Rewrite the records from the line containing "You are a GUI" through the end of the records, changing "screenshot" to "screen capture" and keeping everything else the same. Leave the pictures out of your answer.

+++++

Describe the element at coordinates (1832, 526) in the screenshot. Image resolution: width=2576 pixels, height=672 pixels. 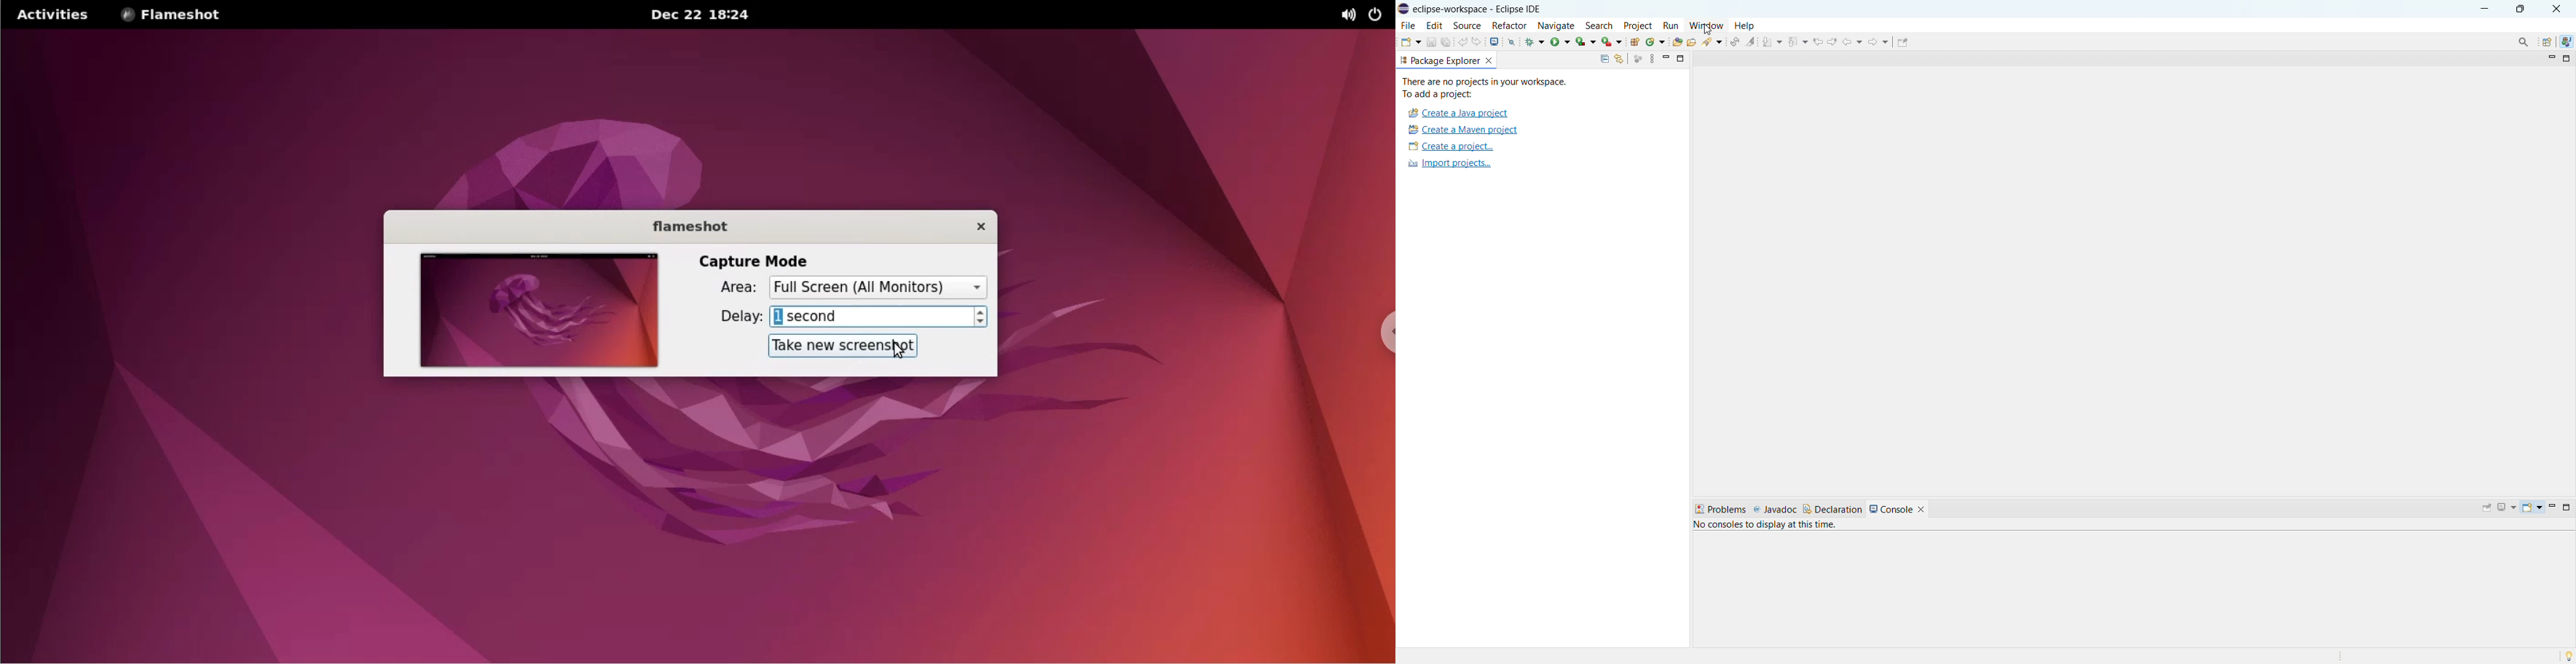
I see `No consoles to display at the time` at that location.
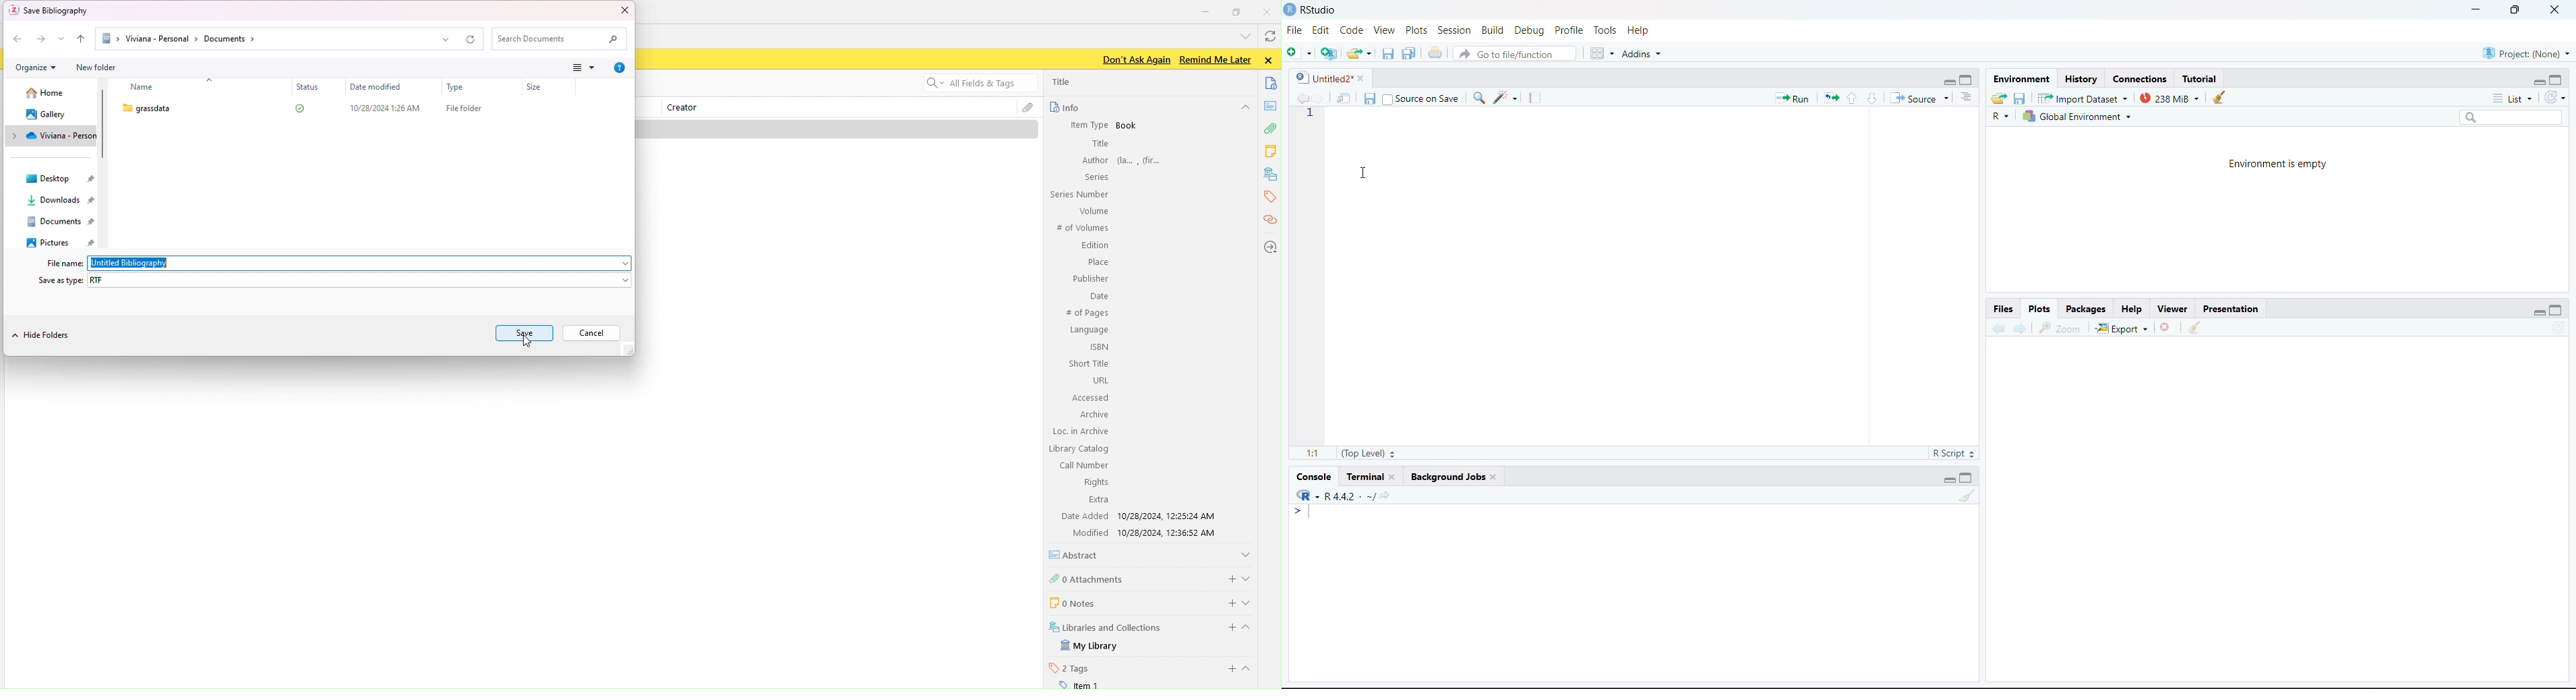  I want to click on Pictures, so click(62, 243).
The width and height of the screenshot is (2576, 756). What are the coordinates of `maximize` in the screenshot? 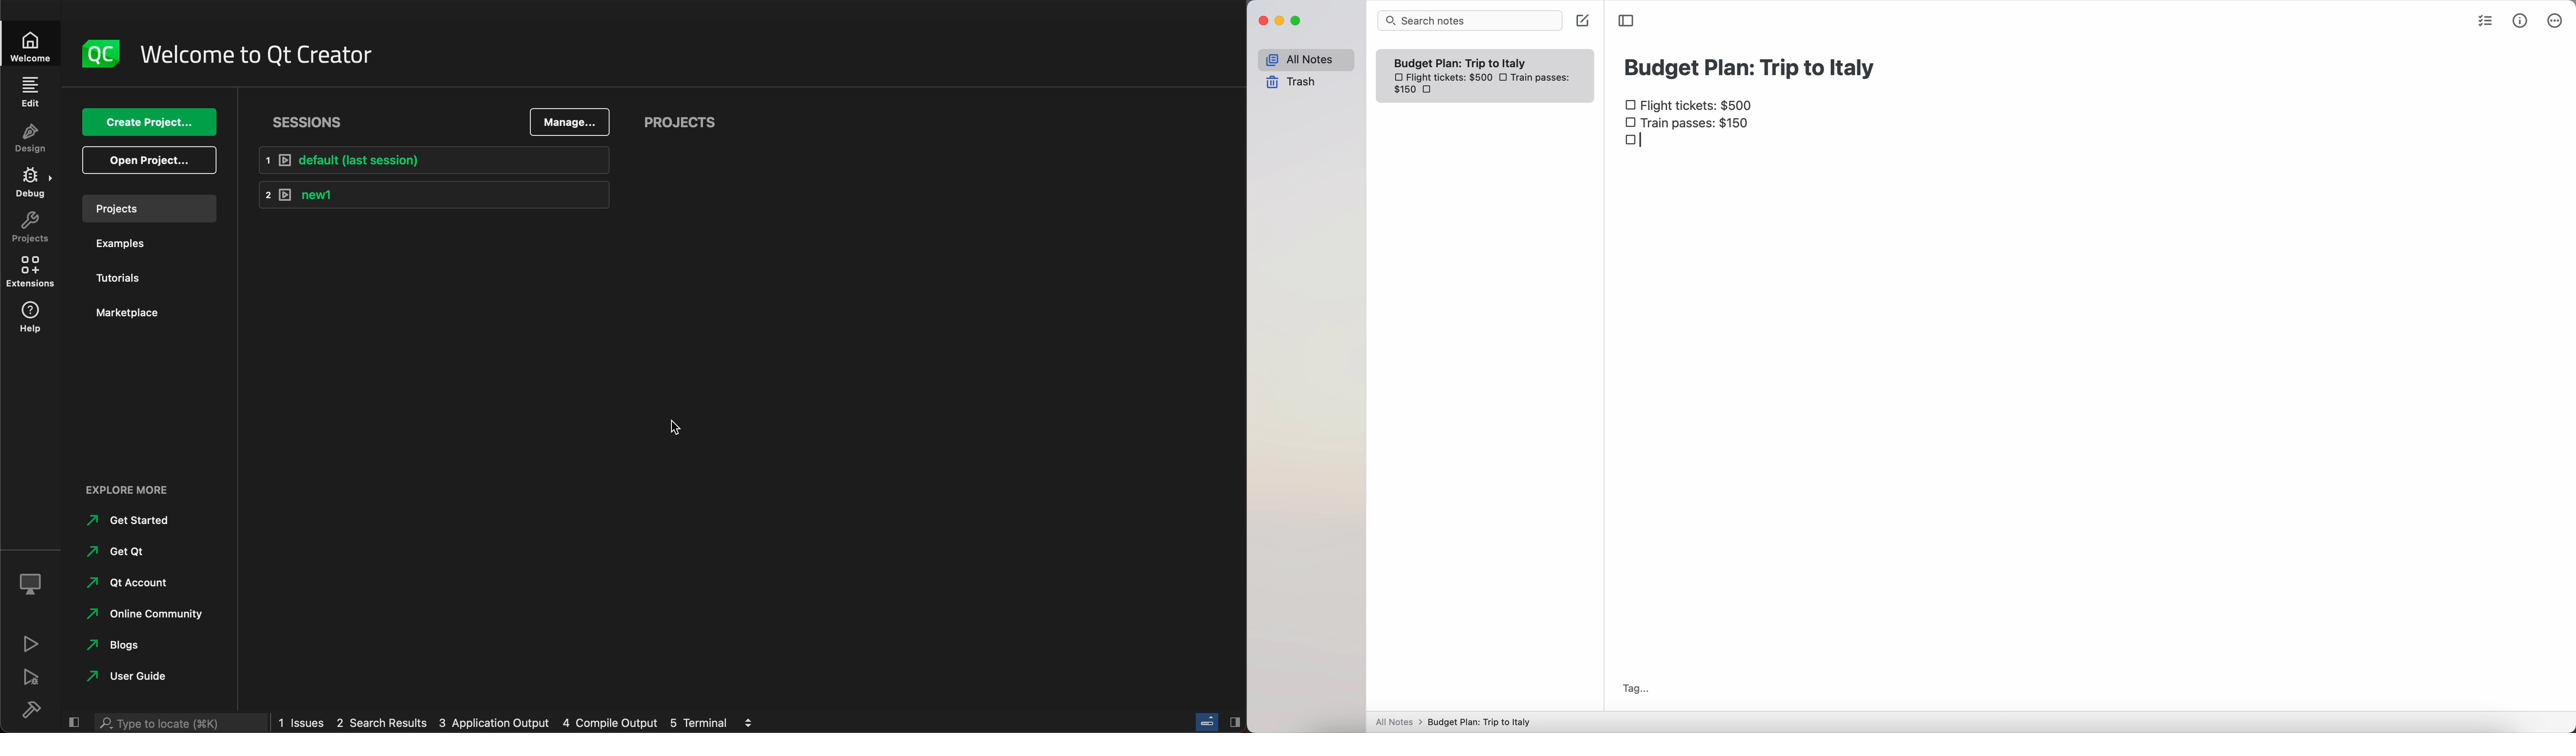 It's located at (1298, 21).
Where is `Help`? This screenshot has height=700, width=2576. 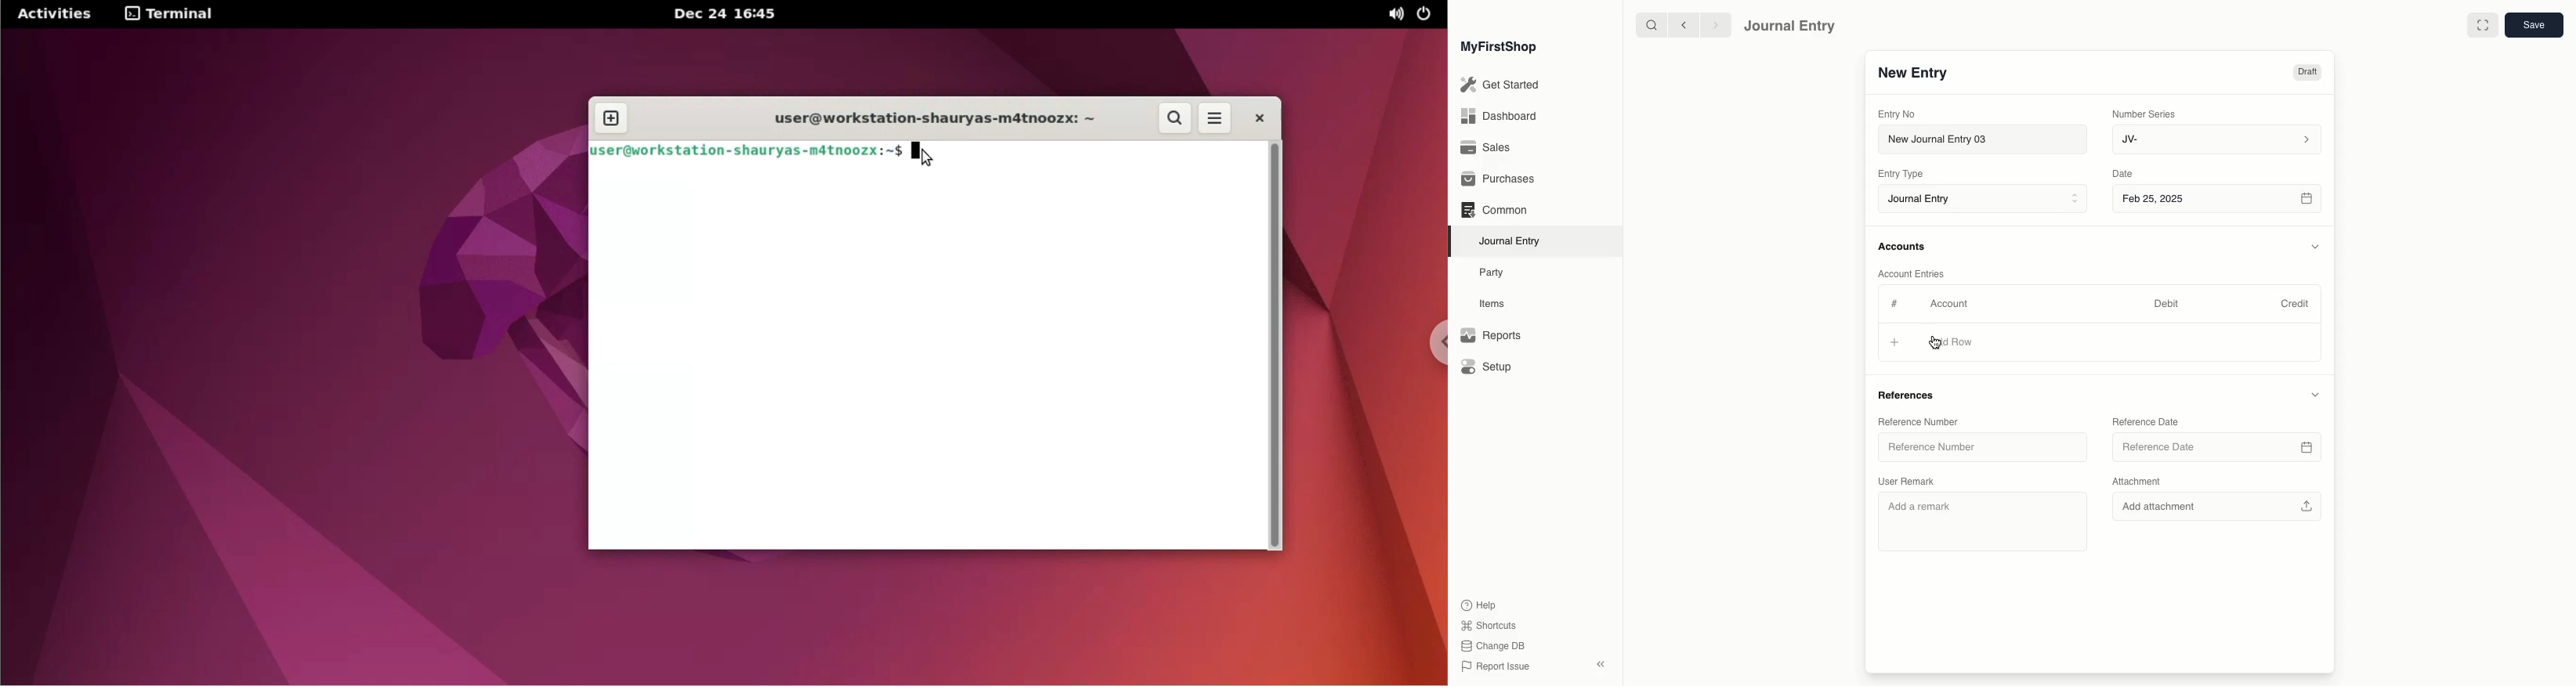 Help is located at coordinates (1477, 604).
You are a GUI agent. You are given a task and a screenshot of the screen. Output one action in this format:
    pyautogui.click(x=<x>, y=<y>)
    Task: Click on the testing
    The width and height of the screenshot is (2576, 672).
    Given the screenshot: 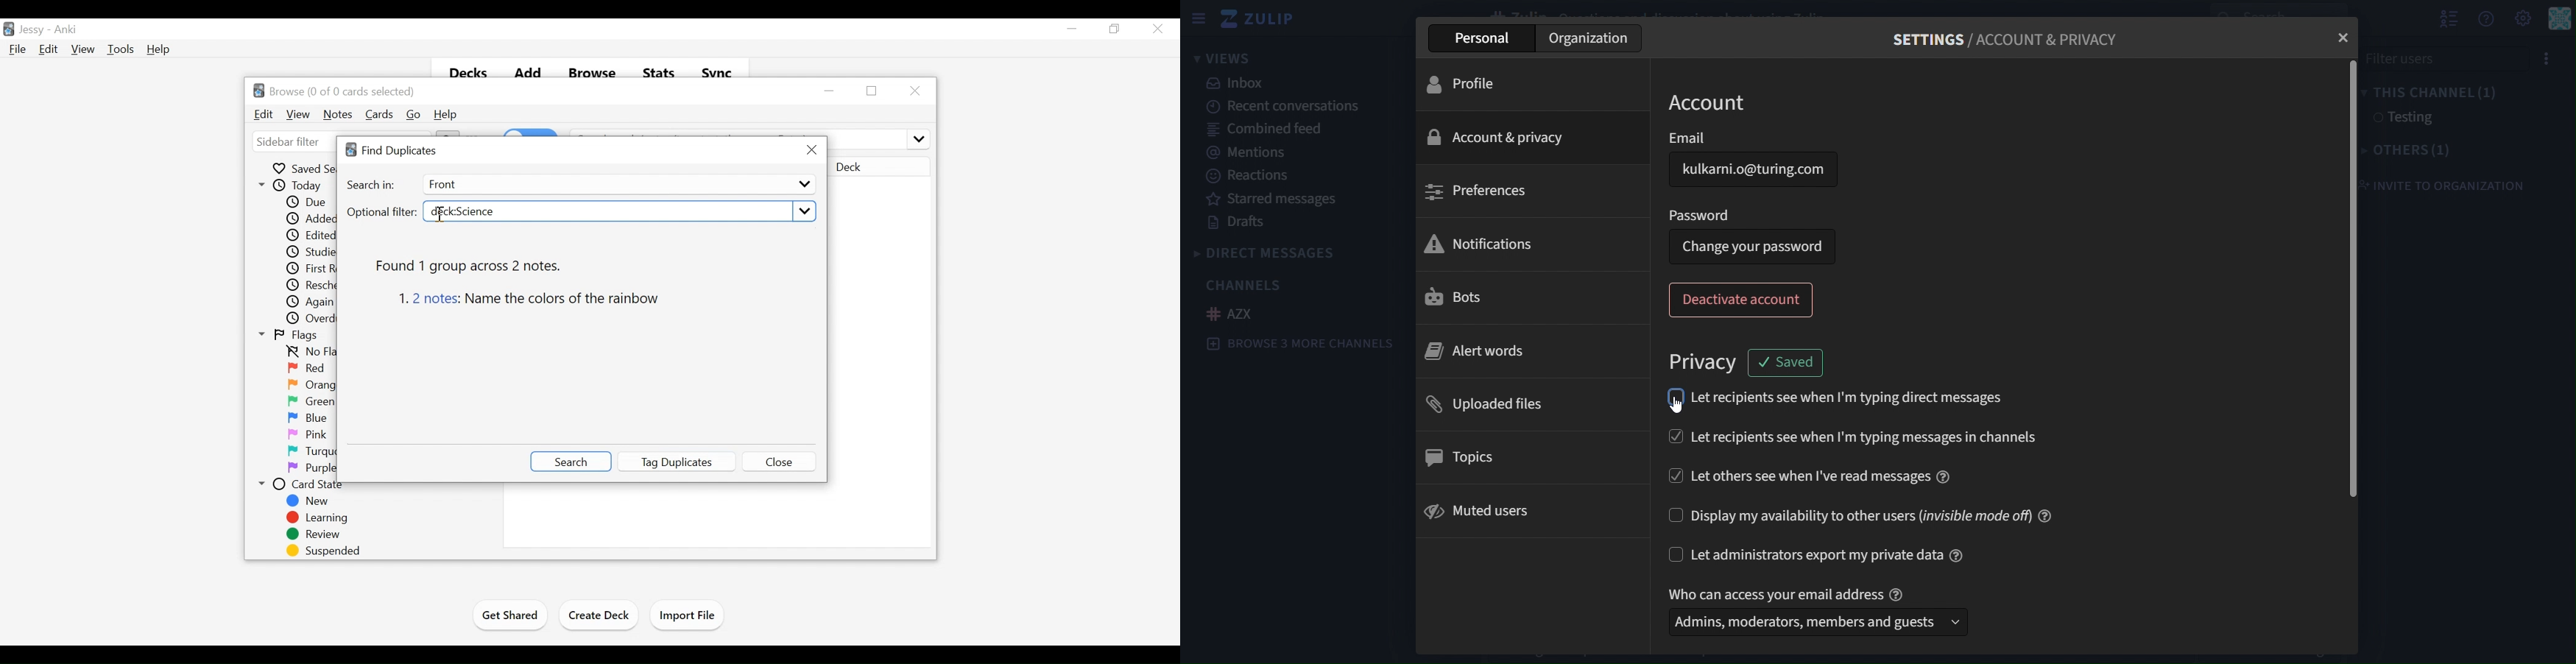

+++++

### OUTPUT FOR THIS TASK
You are a GUI agent. You are given a task and a screen capture of the screen. Output one action in this format:
    pyautogui.click(x=<x>, y=<y>)
    Task: Click on the testing
    The width and height of the screen capture is (2576, 672).
    Given the screen capture: 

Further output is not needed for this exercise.